[Start Data provided]

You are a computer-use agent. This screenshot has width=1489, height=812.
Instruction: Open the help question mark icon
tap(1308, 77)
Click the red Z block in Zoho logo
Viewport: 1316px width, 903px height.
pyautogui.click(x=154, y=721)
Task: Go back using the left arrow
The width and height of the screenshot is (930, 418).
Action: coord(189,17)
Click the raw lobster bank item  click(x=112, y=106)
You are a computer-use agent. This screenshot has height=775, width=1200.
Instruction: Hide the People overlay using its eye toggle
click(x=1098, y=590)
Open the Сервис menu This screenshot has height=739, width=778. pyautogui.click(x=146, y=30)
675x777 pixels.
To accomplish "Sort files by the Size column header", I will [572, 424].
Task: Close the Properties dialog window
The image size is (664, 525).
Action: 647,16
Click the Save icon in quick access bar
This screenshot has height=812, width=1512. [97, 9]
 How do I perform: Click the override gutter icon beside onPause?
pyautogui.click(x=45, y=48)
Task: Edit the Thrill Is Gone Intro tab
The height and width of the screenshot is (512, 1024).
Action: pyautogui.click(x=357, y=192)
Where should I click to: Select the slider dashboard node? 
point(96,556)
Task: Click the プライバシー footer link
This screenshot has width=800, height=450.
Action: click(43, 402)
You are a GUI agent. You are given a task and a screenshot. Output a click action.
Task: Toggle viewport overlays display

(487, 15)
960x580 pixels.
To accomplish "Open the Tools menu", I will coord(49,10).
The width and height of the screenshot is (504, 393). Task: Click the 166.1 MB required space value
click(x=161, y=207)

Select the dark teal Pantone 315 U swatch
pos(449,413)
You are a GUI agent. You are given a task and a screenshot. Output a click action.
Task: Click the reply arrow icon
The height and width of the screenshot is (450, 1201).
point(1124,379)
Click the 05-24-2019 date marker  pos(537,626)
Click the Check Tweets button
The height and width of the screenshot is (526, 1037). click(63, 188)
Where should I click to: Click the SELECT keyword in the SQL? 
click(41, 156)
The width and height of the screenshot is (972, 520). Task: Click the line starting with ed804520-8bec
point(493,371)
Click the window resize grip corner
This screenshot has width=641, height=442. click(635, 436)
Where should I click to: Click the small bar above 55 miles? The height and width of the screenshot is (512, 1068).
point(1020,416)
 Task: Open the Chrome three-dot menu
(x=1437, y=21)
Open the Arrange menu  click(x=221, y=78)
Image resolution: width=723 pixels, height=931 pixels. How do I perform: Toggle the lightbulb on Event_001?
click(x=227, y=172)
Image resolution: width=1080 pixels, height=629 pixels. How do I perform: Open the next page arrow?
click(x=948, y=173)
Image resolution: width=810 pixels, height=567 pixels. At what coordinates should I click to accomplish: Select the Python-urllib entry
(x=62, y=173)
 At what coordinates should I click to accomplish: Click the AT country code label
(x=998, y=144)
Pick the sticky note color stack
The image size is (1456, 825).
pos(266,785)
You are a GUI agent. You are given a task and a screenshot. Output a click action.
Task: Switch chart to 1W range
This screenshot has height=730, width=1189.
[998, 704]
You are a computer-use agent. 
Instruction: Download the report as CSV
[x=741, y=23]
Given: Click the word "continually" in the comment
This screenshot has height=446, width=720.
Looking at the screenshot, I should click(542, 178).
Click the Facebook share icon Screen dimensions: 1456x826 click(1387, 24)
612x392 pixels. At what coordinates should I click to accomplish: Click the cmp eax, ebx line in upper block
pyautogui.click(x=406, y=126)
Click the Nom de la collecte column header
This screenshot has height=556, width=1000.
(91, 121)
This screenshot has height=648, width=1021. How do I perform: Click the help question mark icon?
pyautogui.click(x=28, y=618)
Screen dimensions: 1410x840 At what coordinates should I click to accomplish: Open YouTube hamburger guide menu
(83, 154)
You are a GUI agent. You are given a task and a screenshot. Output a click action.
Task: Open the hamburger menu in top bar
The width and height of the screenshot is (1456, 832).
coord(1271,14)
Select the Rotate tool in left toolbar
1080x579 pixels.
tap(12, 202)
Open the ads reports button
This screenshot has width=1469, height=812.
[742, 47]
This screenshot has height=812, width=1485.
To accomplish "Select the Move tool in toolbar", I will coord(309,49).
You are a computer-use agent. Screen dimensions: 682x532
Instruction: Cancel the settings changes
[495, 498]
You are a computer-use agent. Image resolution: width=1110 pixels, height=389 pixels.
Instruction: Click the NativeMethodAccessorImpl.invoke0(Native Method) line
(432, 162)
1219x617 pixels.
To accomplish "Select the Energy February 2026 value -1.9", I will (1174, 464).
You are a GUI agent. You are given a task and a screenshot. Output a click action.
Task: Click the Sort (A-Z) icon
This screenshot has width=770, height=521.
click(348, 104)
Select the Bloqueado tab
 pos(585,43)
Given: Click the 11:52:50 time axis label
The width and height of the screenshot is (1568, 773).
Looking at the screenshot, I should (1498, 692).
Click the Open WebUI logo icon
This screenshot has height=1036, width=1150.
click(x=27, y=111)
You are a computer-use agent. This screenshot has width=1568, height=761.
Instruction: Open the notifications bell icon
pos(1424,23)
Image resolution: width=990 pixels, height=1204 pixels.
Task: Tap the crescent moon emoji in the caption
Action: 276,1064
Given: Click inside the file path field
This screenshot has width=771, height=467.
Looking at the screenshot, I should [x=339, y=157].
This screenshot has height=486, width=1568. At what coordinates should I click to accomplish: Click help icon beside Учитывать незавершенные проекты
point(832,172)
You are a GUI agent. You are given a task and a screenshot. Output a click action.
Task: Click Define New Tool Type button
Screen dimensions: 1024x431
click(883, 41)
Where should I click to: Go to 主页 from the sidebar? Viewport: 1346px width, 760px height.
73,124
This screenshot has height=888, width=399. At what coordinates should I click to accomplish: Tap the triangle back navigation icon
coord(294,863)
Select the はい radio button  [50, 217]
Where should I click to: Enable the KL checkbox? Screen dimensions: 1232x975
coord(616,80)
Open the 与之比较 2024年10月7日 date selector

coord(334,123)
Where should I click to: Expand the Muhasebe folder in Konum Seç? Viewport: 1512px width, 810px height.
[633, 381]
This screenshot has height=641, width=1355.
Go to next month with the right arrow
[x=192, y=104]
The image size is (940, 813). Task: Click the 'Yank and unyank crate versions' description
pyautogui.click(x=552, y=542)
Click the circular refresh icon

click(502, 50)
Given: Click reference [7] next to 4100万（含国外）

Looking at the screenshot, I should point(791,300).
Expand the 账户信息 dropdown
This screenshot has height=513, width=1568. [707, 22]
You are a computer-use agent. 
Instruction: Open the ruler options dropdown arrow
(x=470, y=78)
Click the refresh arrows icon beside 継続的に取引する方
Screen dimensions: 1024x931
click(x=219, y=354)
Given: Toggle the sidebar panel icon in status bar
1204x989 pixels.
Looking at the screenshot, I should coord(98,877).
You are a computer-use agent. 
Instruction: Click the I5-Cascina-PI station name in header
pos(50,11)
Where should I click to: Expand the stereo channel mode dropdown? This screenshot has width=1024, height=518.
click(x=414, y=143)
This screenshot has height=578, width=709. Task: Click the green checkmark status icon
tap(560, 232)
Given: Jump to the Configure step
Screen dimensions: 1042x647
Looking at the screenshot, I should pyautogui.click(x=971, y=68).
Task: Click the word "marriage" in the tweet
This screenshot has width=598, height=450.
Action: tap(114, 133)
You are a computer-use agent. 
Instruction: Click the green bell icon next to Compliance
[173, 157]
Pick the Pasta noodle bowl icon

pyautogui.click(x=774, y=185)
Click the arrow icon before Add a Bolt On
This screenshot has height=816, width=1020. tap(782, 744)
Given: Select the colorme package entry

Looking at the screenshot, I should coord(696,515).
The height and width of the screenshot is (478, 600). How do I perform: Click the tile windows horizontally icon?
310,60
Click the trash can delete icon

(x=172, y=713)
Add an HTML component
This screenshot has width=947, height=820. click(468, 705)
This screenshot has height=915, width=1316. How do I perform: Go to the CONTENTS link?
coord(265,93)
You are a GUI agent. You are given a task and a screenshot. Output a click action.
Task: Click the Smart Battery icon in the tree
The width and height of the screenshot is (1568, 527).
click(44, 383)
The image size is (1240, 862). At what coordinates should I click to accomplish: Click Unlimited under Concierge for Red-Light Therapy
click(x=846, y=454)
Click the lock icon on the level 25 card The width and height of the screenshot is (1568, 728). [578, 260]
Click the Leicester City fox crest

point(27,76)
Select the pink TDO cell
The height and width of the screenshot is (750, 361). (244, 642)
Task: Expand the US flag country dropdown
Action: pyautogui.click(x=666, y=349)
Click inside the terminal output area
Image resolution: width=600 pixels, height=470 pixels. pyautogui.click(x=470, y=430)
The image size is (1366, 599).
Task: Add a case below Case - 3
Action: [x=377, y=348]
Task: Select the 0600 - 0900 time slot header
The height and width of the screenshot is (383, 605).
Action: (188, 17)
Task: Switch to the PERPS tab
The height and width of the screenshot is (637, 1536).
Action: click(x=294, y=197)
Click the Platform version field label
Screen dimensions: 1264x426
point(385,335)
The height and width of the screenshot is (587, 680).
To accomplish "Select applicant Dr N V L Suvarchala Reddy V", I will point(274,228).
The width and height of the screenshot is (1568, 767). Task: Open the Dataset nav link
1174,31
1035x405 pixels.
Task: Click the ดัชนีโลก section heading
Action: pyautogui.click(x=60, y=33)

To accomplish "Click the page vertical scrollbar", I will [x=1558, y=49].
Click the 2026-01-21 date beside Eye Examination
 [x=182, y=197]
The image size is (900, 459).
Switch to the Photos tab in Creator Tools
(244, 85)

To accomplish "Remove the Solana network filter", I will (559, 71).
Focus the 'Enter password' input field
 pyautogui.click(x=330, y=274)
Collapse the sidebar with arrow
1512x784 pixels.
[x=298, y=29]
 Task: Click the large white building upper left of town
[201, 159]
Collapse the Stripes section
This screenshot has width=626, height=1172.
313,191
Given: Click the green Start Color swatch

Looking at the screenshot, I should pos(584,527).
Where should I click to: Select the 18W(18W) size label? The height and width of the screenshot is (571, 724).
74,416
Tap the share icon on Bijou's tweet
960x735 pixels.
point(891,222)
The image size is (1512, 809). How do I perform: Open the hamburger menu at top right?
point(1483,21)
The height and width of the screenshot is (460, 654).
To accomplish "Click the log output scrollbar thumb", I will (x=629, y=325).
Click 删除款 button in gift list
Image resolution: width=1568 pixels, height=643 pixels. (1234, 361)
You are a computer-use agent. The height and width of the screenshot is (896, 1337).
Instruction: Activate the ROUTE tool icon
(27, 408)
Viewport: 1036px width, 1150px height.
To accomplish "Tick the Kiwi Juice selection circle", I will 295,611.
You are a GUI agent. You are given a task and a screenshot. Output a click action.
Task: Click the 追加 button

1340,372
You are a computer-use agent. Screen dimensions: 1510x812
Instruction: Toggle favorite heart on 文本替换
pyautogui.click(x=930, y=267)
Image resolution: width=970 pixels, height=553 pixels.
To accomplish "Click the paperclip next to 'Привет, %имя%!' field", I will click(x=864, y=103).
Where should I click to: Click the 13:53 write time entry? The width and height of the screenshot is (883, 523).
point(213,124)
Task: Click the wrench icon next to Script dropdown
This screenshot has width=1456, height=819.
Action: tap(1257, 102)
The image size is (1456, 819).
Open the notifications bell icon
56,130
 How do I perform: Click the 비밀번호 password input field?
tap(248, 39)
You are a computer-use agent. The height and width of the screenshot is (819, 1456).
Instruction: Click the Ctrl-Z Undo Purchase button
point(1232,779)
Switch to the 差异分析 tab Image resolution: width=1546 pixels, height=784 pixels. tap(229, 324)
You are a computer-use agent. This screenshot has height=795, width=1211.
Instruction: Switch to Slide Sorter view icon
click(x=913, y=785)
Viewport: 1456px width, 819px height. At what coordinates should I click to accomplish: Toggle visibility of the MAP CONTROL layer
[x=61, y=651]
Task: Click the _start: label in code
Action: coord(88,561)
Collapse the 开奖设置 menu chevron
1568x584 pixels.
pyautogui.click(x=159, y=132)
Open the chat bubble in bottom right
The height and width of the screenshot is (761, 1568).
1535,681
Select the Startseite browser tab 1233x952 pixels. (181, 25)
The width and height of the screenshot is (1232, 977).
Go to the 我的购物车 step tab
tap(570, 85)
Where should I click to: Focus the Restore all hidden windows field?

[End Data provided]

Copy the records word for word, from the first line through the line containing "point(96,556)", both included.

You are a computer-use agent. This screenshot has width=1489, height=812.
Instruction: Open the help question mark icon
tap(1308, 77)
Click the red Z block in Zoho logo
Viewport: 1316px width, 903px height.
pyautogui.click(x=154, y=721)
Task: Go back using the left arrow
The width and height of the screenshot is (930, 418).
Action: coord(189,17)
Click the raw lobster bank item  click(x=112, y=106)
You are a computer-use agent. This screenshot has height=775, width=1200.
Instruction: Hide the People overlay using its eye toggle
click(x=1098, y=590)
Open the Сервис menu This screenshot has height=739, width=778. pyautogui.click(x=146, y=30)
675x777 pixels.
To accomplish "Sort files by the Size column header", I will [572, 424].
Task: Close the Properties dialog window
The image size is (664, 525).
Action: 647,16
Click the Save icon in quick access bar
This screenshot has height=812, width=1512. [97, 9]
 How do I perform: Click the override gutter icon beside onPause?
pyautogui.click(x=45, y=48)
Task: Edit the Thrill Is Gone Intro tab
The height and width of the screenshot is (512, 1024).
Action: pyautogui.click(x=357, y=192)
Where should I click to: Select the slider dashboard node? 
point(96,556)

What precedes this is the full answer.